_Records to process_
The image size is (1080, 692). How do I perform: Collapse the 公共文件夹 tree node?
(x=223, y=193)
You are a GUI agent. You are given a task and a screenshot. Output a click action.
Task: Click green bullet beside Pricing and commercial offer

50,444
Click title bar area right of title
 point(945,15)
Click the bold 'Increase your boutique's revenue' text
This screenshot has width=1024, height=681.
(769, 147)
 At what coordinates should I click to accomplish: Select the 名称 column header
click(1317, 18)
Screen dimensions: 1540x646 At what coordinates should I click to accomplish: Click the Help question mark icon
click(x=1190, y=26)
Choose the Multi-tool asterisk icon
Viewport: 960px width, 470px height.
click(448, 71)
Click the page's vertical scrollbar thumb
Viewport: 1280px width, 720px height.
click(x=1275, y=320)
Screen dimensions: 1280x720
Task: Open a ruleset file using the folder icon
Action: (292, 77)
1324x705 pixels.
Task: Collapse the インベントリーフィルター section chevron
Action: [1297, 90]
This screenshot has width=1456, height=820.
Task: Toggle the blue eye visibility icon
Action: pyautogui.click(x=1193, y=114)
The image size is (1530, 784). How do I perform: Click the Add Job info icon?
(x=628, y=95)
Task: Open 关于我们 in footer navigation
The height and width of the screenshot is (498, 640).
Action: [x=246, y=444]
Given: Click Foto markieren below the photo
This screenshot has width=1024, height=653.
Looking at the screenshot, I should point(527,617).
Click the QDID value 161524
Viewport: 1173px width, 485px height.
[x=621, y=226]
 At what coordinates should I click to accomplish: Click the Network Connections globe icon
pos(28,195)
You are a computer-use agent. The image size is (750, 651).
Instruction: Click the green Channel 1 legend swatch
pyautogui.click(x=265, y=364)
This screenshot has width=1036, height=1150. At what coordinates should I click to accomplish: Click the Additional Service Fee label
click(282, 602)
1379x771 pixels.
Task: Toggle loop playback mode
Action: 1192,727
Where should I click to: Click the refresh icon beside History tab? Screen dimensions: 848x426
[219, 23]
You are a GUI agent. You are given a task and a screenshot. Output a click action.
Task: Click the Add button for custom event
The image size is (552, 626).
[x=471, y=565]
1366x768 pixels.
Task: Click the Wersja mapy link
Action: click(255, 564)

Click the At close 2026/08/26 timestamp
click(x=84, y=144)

_Task prompt_
All lines from the one that contains "Connections globe icon" through the end of the listing above should be copied exactly, with nothing else.

_Completed exercise_
 At what coordinates should I click to accomplish: Click the Network Connections globe icon
pos(28,195)
You are a computer-use agent. The image size is (750, 651).
Instruction: Click the green Channel 1 legend swatch
pyautogui.click(x=265, y=364)
This screenshot has width=1036, height=1150. At what coordinates should I click to accomplish: Click the Additional Service Fee label
click(282, 602)
1379x771 pixels.
Task: Toggle loop playback mode
Action: 1192,727
Where should I click to: Click the refresh icon beside History tab? Screen dimensions: 848x426
[219, 23]
You are a GUI agent. You are given a task and a screenshot. Output a click action.
Task: Click the Add button for custom event
The image size is (552, 626).
[x=471, y=565]
1366x768 pixels.
Task: Click the Wersja mapy link
Action: click(255, 564)

Click the At close 2026/08/26 timestamp
click(x=84, y=144)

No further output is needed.